Which open source option did you end up going with? I'm in the same boat and would like to evaluate my options.

rogermavis · 2025-05-06T04:39:40 1746506380

My stack atm is neovim, python/R, an EC2 and postgres (sometimes Sql Server). Some use of arrow and duckdb. For queries on less than few hundred GB this stack does great. Fast, familiar, the ec2 is running 24/7 so it's there when I need it and can easily schedule overnight jobs, and no time wasted waiting for it to boot.

creeksai · 2025-05-06T04:45:08 1746506708

You mentioned earlier about how long it would take to acquire a new cluster in Databricks, but you are comparing it here to something that's always on here. In a much larger environment, your setup is not really practical to have a lot of people collaborating.

Note that Databricks SQL Serverless these days can be provisioned in a few seconds.

rogermavis · 2025-05-06T04:57:29 1746507449

> you are comparing it here to something that's always on

That's the point. Our org was told databricks would solve problems we just didn't have. Serverful has some wonderful advantages: simplicity, (ironically) cheaper (than something running just 3-4 hours a day but which costs 10x), familiarity, reliability. Serverless also has advantages, but only if it runs smoothly, doesn't take an eternity to boot, isn't prohibitively expensive, and has little friction before using it - databricks meets 0/4 of those critera, with the additional downside of restrictive SQL due to spark backend, adding unnecessary refactoring/complexity to queries.

> your setup is not really practical to have a lot of people collaborating

Hard disagree. Our methods are simple and time-tested. We use git to share code (100x improvement on databricks' version of git). We share data in a few ways, the most common are by creating a table in a database or in S3. It doesn't have to be a whole lot more complicated.

creeksai · 2025-05-06T05:06:59 1746508019

I totally understand if Databricks doesn't fit your use cases.

But you are doing a disingenuous comparison here because one can keep a "serverful" cluster up without shutting it down, and in that case, you'd never need to wait for anything to boot up. If you shut down your EC2 instances, it will also take time to boot up. Alternatively, you can use the (relatively new) serverless offering from them that gets you compute resources in seconds.

rogermavis · 2025-05-06T05:24:24 1746509064

To ensure I'm not speaking incorrectly (as I was going from memory), I grep'ed my several years' of databricks notes. Oh boy.. the memories came flooding back!

We had 8 data engineers onboarding the org to databricks, it was only after 2 solid years before they got to working on serverless (it was because users complained of user unfriendliness of 'nodes', and managers of cost). But then, there were problems. A common pattern through my grep of slack convos is "I'm having this esoteric error where X doesn't work on serverless databricks, can you help".. a bunch of back and forth (sometimes over days) and screenshots followed by "oh, unfortunately, serverless doesn't support X".
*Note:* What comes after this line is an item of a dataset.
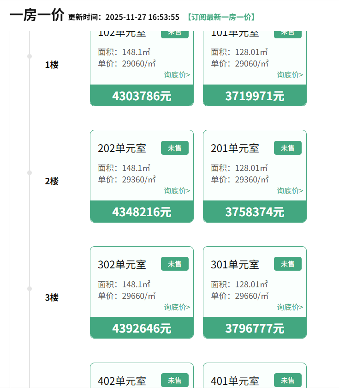Click the 3楼 floor timeline dot
339x388 pixels.
click(x=30, y=289)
Another interesting note is someone compared serverless databricks to bigquery, and bigquery was 3x faster without the databricks-specific cruft (all bigquery needs is an authenticated user and a sql query).

Databricks isn't useless. It's just a swiss army knife that doesn't do anything well, except sales, and may improve the workflows for the least advanced data analysts/scientists at the expense of everyone else.
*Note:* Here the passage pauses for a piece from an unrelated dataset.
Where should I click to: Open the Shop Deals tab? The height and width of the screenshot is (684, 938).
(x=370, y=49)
datadrivenangel · 2025-05-06T12:57:58 1746536278

This matches my experiences as well. Databricks is great if 1. your data is actually big (processing 10s/100s of terabytes daily), and 2. you don't care about money.
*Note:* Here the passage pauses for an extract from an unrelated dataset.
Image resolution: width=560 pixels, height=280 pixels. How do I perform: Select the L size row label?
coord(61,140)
thr0w · 2025-05-06T13:04:23 1746536663

> Fast > ec2

Are you doing this on EBS? Honest question.

walamaking · 2025-05-06T05:59:15 1746511155

Dumb question - how is this different from Snowflake?

pm90 · 2025-05-06T07:18:06 1746515886

they are competitors and are similar. Snowflake popularized the cloud datawarehouse concept (after aws fumbled it big with Redshift). DB is the hot new tool.

levanten · 2025-05-06T06:17:34 1746512254

They are very similar; with various similar solutions at differing stages of maturity.